In an effort to circumvent resistance to rapamycin - an mTOR inhibitor - we searched for novel rapamycin-downstream-targets that may be key players in the response of cancer cells to therapy. We found that rapamycin, at nM concentrations, increased phosphorylation of eukaryotic initiation factor (eIF) 2 alpha in rapamycin-sensitive and estrogen-dependent MCF-7 cells, but had only a minimal effect on eIF2 alpha phosphorylation in the rapamycin-insensitive triple-negative MDA-MB-231 cells. Addition of salubrinal - an inhibitor of eIF2 alpha dephosphorylation decreased expression of a surface marker associated with capacity for self renewal, increased senescence and induced clonogenic cell death, suggesting that excessive phosphorylation of eIF2 alpha is detrimental to the cells' survival. Treating cells with salubrinal enhanced radiation-induced increase in eIF2 alpha phosphorylation and clonogenic death and showed that irradiated cells are more sensitive to increased eIF2 alpha phosphorylation than non-irradiated ones. Similar to salubrinal - the phosphomimetic eIF2 alpha variant - S51D - increased sensitivity to radiation, and both abrogated radiation-induced increase in breast cancer type 1 susceptibility gene, thus implicating enhanced phosphorylation of eIF2 alpha in modulation of DNA repair.

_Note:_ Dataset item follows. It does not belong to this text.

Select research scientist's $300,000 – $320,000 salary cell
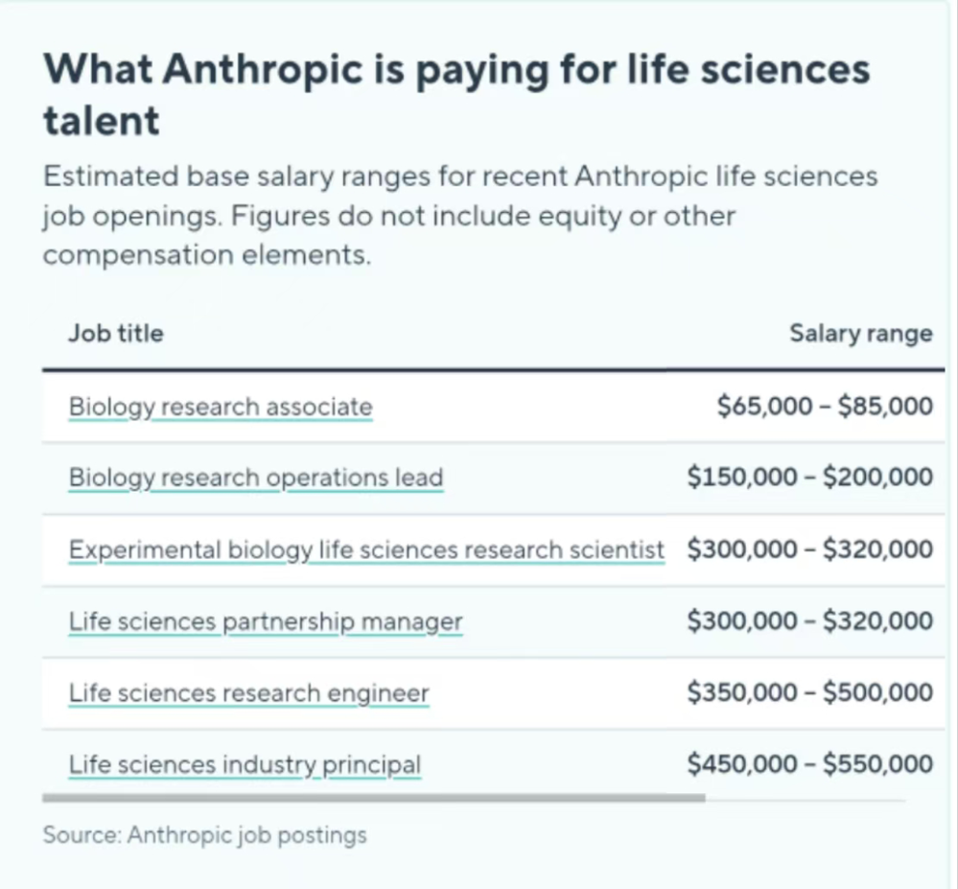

Indeed, salubrinal inhibited non-homologous end joining as well as homologous recombination repair of double strand breaks that were induced by I-SceI in green fluorescent protein reporter plasmids. In addition to its effect on radiation, salubrinal enhanced eIF2 alpha phosphorylation and clonogenic death in response to the histone deacetylase inhibitor - vorinostat. Finally, the catalytic competitive inhibitor of mTOR - Ku-0063794 - increased phosphorylation of eIF2 alpha demonstrating further the involvement of mTOR activity in modulating eIF2 alpha phosphorylation. These experiments suggest that excessive phosphorylation of eIF2 alpha decreases survival of cancer cells; making eIF2 alpha a worthy target for drug development, with the potential to enhance the cytotoxic effects of established anti-neoplastic therapies and circumvent resistance to rapalogues and possibly to other drugs that inhibit upstream components of the mTOR pathway.